-- Begin Data supplied --
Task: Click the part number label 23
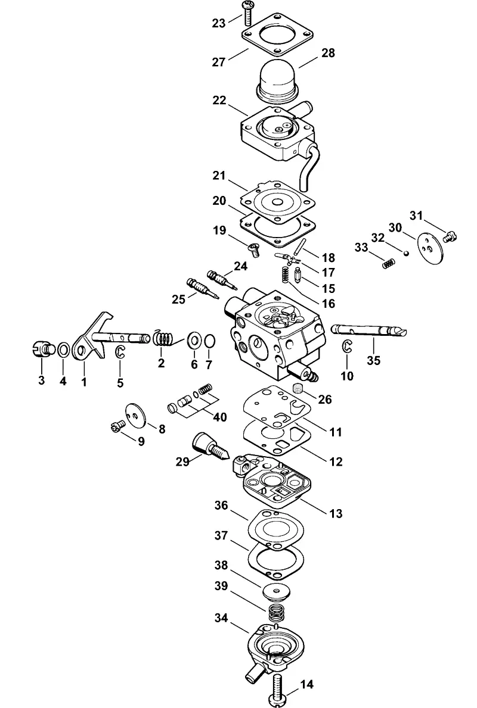pyautogui.click(x=219, y=23)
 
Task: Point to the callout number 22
pyautogui.click(x=219, y=100)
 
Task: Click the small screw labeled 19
pyautogui.click(x=253, y=248)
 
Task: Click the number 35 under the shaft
pyautogui.click(x=374, y=360)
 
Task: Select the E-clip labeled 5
pyautogui.click(x=120, y=352)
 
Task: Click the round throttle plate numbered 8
pyautogui.click(x=135, y=414)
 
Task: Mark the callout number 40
pyautogui.click(x=220, y=416)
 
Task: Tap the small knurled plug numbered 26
pyautogui.click(x=298, y=388)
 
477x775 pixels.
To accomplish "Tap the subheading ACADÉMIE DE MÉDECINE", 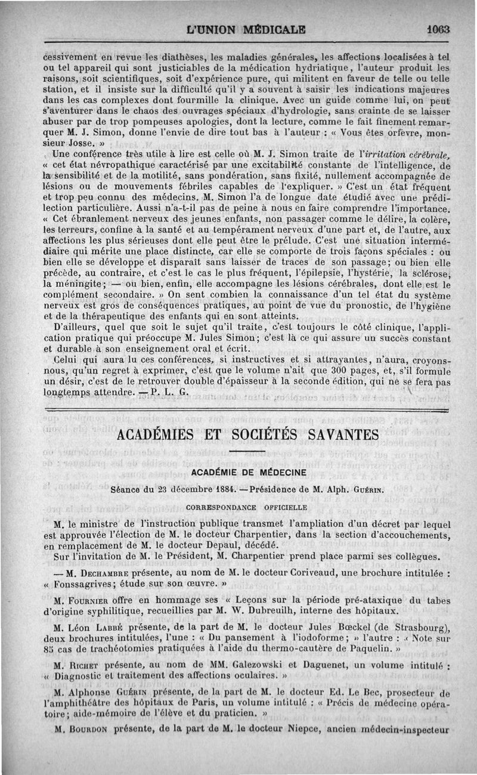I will [249, 472].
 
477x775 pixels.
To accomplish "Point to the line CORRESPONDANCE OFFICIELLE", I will [246, 508].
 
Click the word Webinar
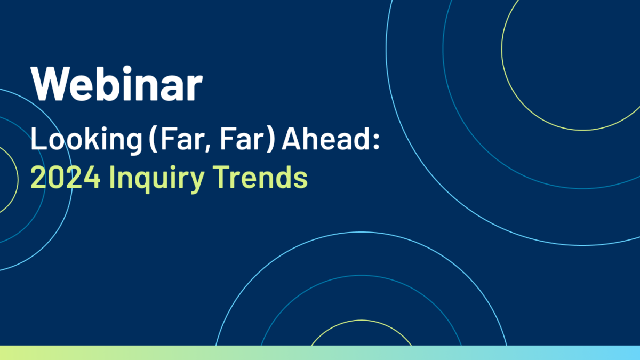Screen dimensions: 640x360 [117, 83]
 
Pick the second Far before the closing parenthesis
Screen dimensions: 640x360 [241, 139]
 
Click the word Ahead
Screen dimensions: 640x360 [326, 139]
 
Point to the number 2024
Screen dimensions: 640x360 [66, 177]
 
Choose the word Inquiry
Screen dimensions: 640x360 [157, 179]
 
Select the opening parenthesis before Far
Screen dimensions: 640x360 [154, 139]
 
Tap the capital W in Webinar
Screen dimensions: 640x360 [51, 84]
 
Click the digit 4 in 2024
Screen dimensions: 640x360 [92, 178]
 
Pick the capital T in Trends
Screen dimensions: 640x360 [222, 177]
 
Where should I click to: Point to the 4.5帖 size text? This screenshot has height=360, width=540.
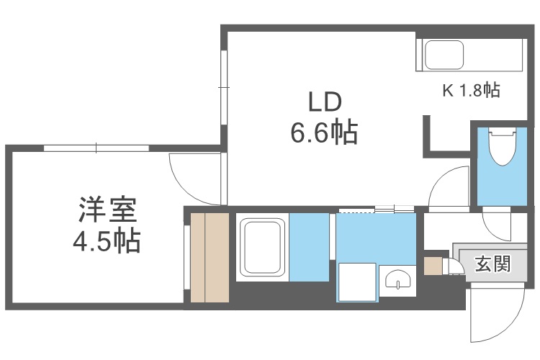107,240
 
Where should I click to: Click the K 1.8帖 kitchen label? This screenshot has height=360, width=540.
471,91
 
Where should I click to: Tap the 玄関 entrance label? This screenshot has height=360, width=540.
492,264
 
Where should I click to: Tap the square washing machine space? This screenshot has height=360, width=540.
358,281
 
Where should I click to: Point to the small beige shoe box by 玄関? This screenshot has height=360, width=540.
433,265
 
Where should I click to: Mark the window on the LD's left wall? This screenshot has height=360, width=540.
224,86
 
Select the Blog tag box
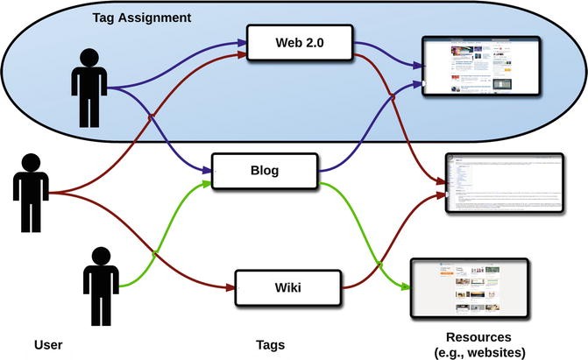tap(265, 171)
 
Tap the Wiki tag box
tap(287, 286)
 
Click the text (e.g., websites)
tap(479, 352)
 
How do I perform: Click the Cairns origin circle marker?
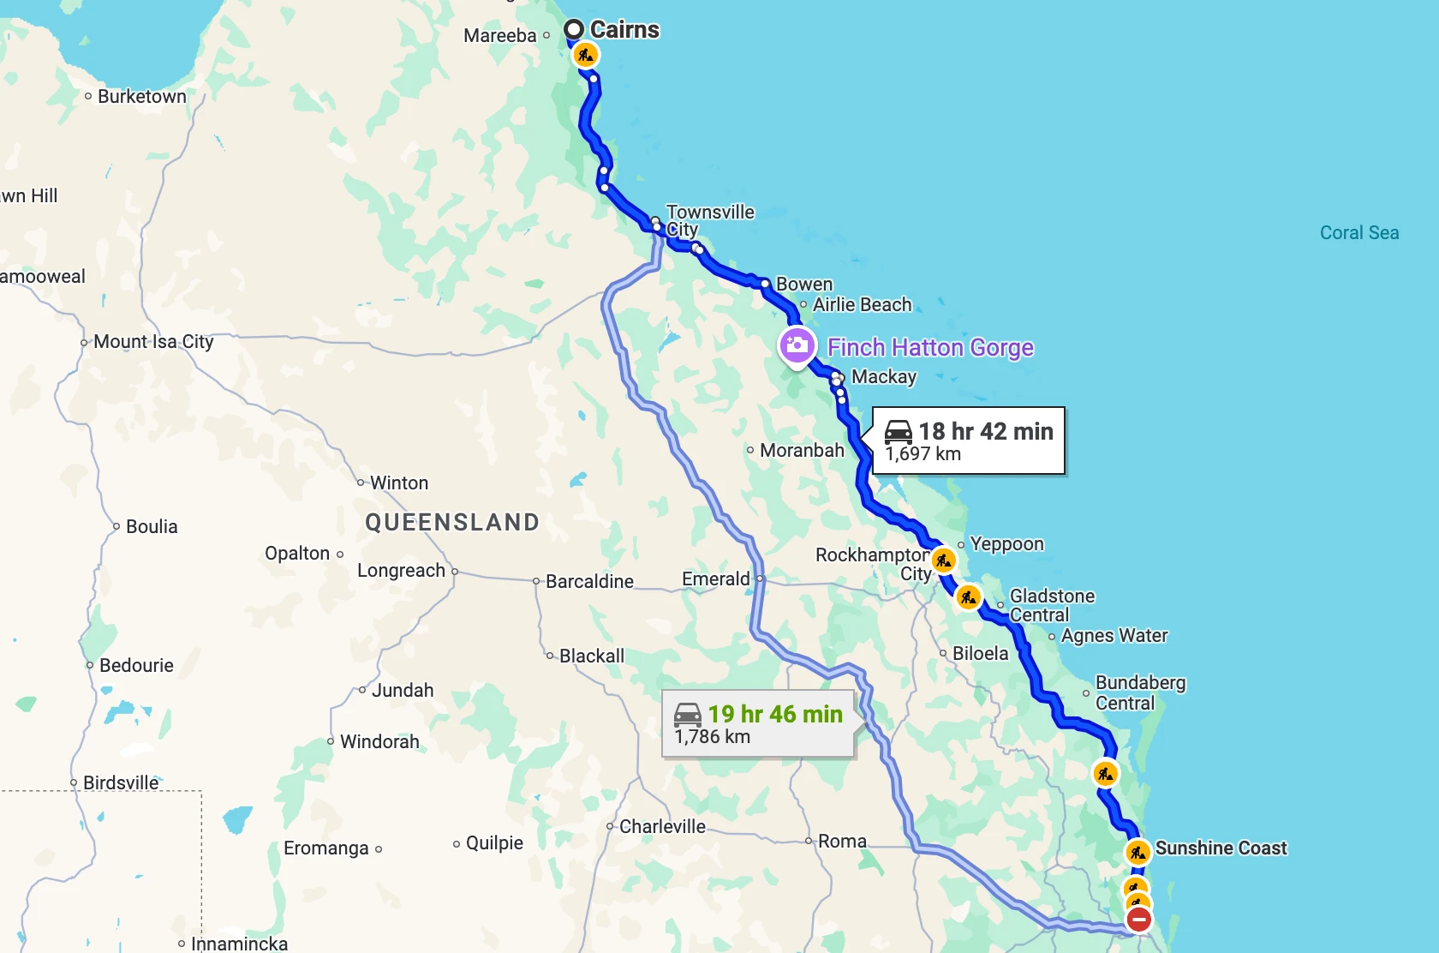(x=574, y=30)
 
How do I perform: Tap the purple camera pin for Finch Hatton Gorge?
(x=797, y=346)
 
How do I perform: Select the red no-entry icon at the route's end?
(x=1138, y=920)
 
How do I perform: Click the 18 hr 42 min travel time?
(x=985, y=431)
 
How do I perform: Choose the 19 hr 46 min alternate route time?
(x=774, y=714)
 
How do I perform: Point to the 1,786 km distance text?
(x=712, y=737)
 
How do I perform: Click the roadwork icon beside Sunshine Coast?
(x=1137, y=853)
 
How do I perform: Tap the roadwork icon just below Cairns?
(x=585, y=56)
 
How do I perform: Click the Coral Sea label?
(x=1358, y=232)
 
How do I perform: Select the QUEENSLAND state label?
(x=452, y=522)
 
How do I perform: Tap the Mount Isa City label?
(x=153, y=341)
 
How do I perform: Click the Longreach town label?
(x=401, y=570)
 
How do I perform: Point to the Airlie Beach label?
(x=862, y=304)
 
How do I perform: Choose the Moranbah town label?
(x=802, y=450)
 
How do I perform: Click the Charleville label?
(x=662, y=826)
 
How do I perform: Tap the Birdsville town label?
(x=121, y=782)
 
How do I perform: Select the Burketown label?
(x=141, y=96)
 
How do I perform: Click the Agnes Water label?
(x=1114, y=635)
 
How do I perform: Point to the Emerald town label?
(x=715, y=578)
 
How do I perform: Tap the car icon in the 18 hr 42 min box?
(x=899, y=431)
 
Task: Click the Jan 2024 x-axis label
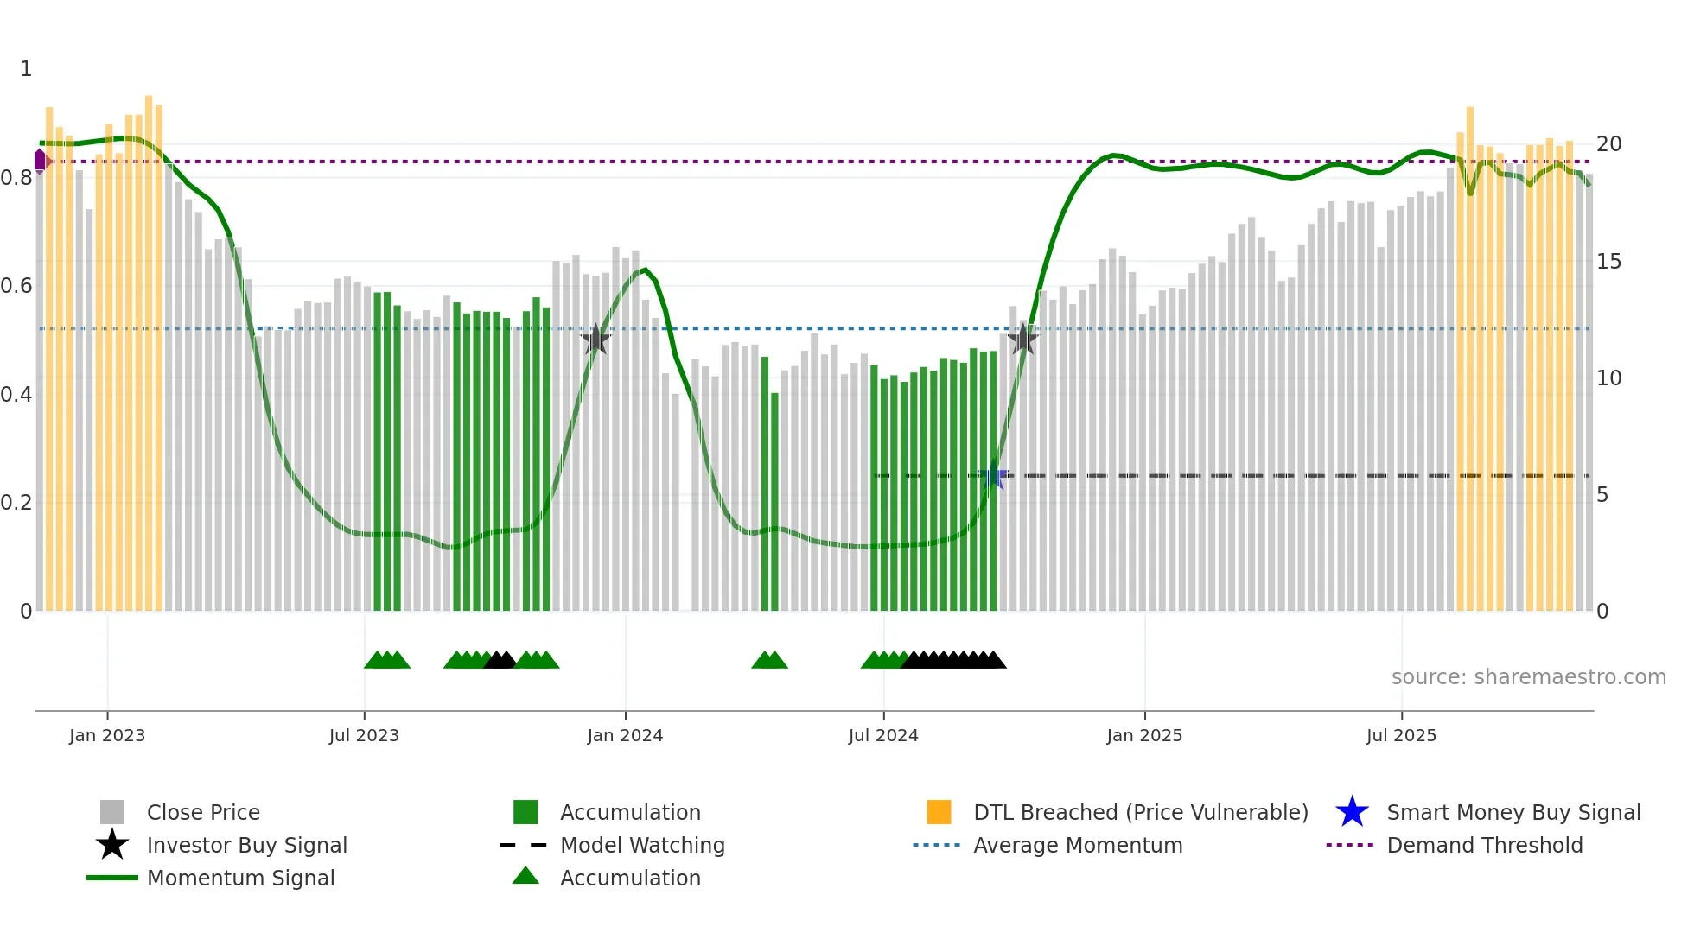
-- End Data supplied --
» **Stated task**:
Rewrite the data starting at the line that contains "How do I perform: Click the Charleville" and ending at the end of the data, replacing "Tap" with "Press" and leaving everything else unchanged. Omit the pictures from your answer.

» **Final result**:
How do I perform: Click the Charleville label?
(x=662, y=826)
 
How do I perform: Press the Birdsville town label?
(x=121, y=782)
 
How do I perform: Select the Burketown label?
(x=141, y=96)
 
How do I perform: Click the Agnes Water label?
(x=1114, y=635)
 
How do I perform: Point to the Emerald town label?
(x=715, y=578)
 
How do I perform: Press the car icon in the 18 hr 42 min box?
(x=899, y=431)
 
Task: Click the Jan 2024 x-axis label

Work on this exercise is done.